Quizá sean los pernos de un poema o tal vez las islas de una vida, yo no sé describir a una persona PAS.

Me acerco mucho a los silencios que respiran, al trasnochar de sus días, a la búsqueda de la verdad, verdad de la buena, sinceridad con gusto y un poco de sal.

Un murmullo incesante de puertas por abrir es su cabeza, y tanto te la sirven en bandeja de plata como te arrullan la más dulce serenata que hayas podido oír.

No sé qué planes tienen, ni cómo los llevan a cabo con tanta voluntad, pero os aseguro que veo cómo rezan, creyentes y no creyentes, por la buena cosecha y la miel del hogar.

Evitan el precio de todas las cosas, aman la tela, la valiente figura y la abrazan con miedo, y sólo lo hacen cuando recuerdan lo que habrá de venir primero.

En una hora en la que amar y sonreír a la vez es un lujo, las dominan con donaire y con gracia.
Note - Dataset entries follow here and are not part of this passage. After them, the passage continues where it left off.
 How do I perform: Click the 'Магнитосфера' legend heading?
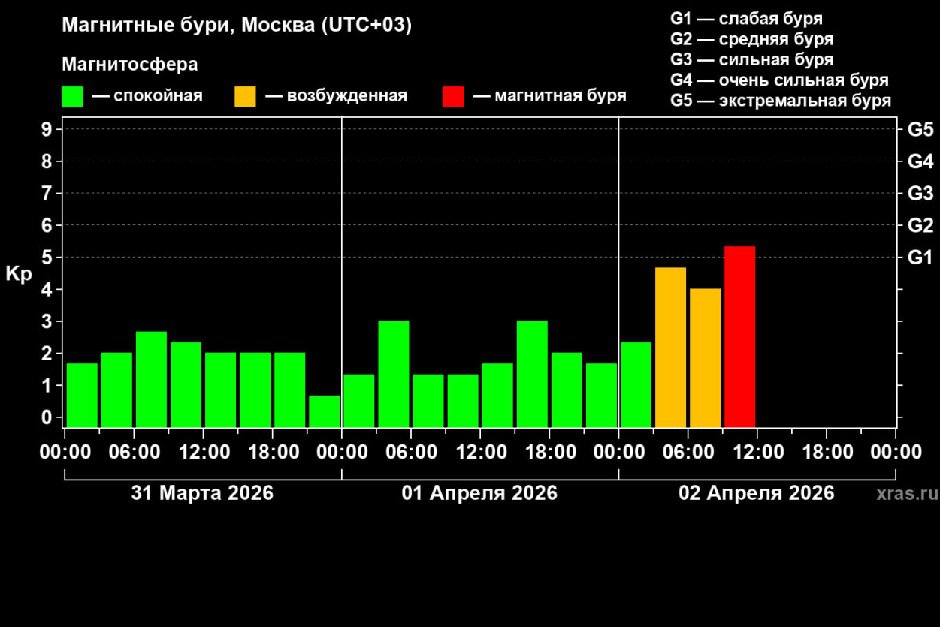[130, 65]
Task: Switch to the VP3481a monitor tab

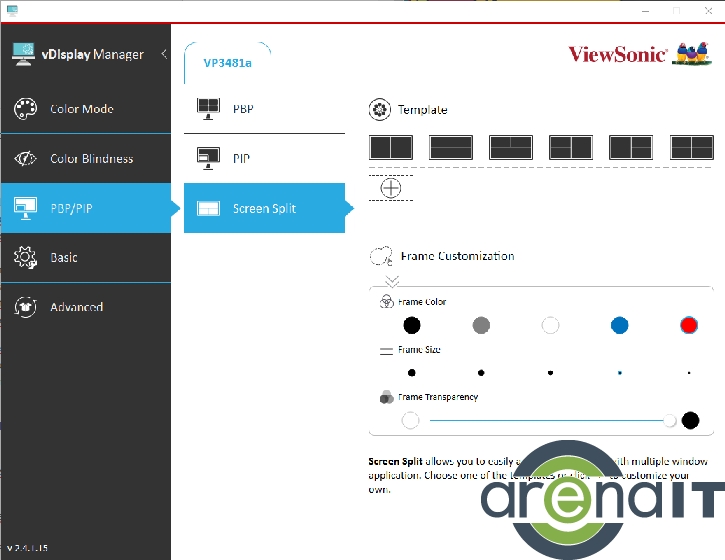Action: click(228, 63)
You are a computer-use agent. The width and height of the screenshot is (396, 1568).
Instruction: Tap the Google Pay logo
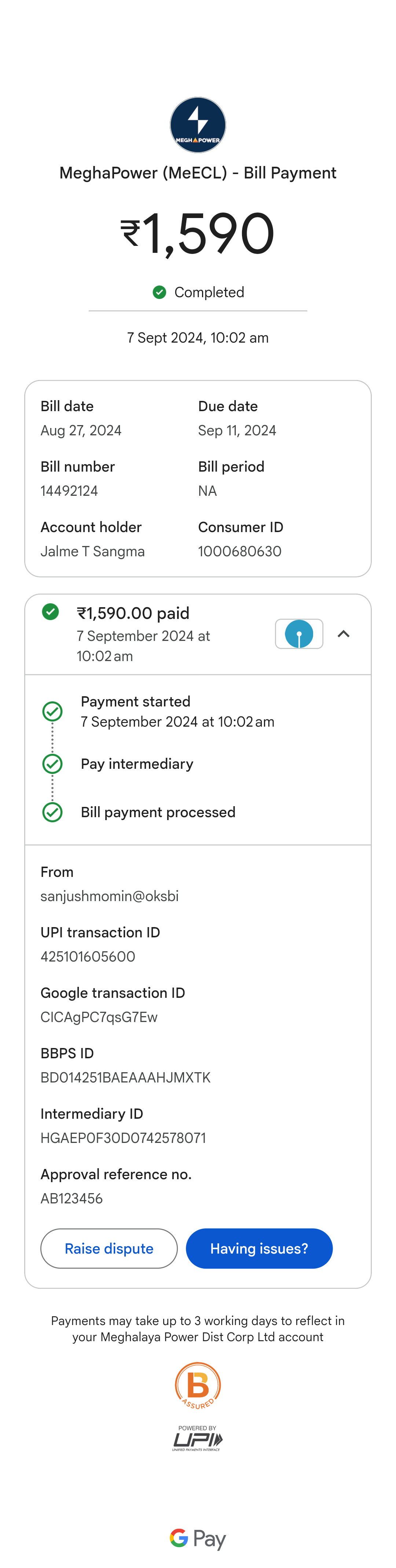pos(197,1539)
De ahí es precisamente de donde nace la cálida empatía que les mana.

Ay del amor, columpio atorado. El más leve roce revive su juego y lo puede romper. Si no se divide hay guerra y hay paz, y si buscan lo malo, es la otra mitad.

Estoy seguro de que no sé describir a una persona PAS, solo ellas saben de sus playas, llanuras y montañas. Y yo me quiero acercar.

Aunque pasé por sus arcenes como gato en jardín ajeno, fui muy poco callejero en el posar. Aprendí de mis vaivenes que los locos son muy pocos, que los perros incontables y que luego están las PAS.